Shanghai unveils its minimum wage and enterprises salary growth guideline
From 1 April 2019, the statutory minimum wage of Shanghai will be increased to RMB2,480 per month. The hourly rate will be increased from RMB21 to RMB22.
In addition, the Municipal Federation of Trade Unions of Shanghai, the Municipal Enterprise Confederation / Entrepreneur Association of Shanghai, and the Municipal Federation of Industry and Commerce of Shanghai have jointly issued the 2019 guidelines for the annual growth of corporate salaries: the average growth rate is 5% to 6%, with lower growth rates at 2% to 3%. The provisions are for guidance only and do not constitute mandatory norms.

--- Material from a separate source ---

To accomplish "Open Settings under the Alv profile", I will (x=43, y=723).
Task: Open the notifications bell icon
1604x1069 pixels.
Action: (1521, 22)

For enterprises with normal production or operations, the average growth rate can be used to determine wage increases. For enterprises with declining economic returns, the growth rate of wages can be determined by reference to the lower rate. For enterprises with difficulties in production and operation and poor economic returns, the wage growth rate can be less than the lower rate.
Legal Updates – Singapore
By Seow Hui Goh and Jacqueline Tang
The new Singapore Employment Act – too much or too little?
Significant amendments to the Employment Act (EA) will take effect from 1 April 2019. With the removal of the qualifying requirements around salary and job grade, every private sector employee in Singapore will now be entitled to the rights and protections under the EA.
This has far-reaching implications on the approach and practice in relation to termination of employment. Broadly, it means that employees may bring a claim against employers if they consider that they have been dismissed without just cause or excuse (the shorthand of which is "unfair dismissal") or for constructive dismissal (i.e. forced resignations).
Despite the Legislature's positive intentions, these changes create a number of practical issues, including whether companies should invite employees to resign, and possible increased financial risks in connection with unfair termination.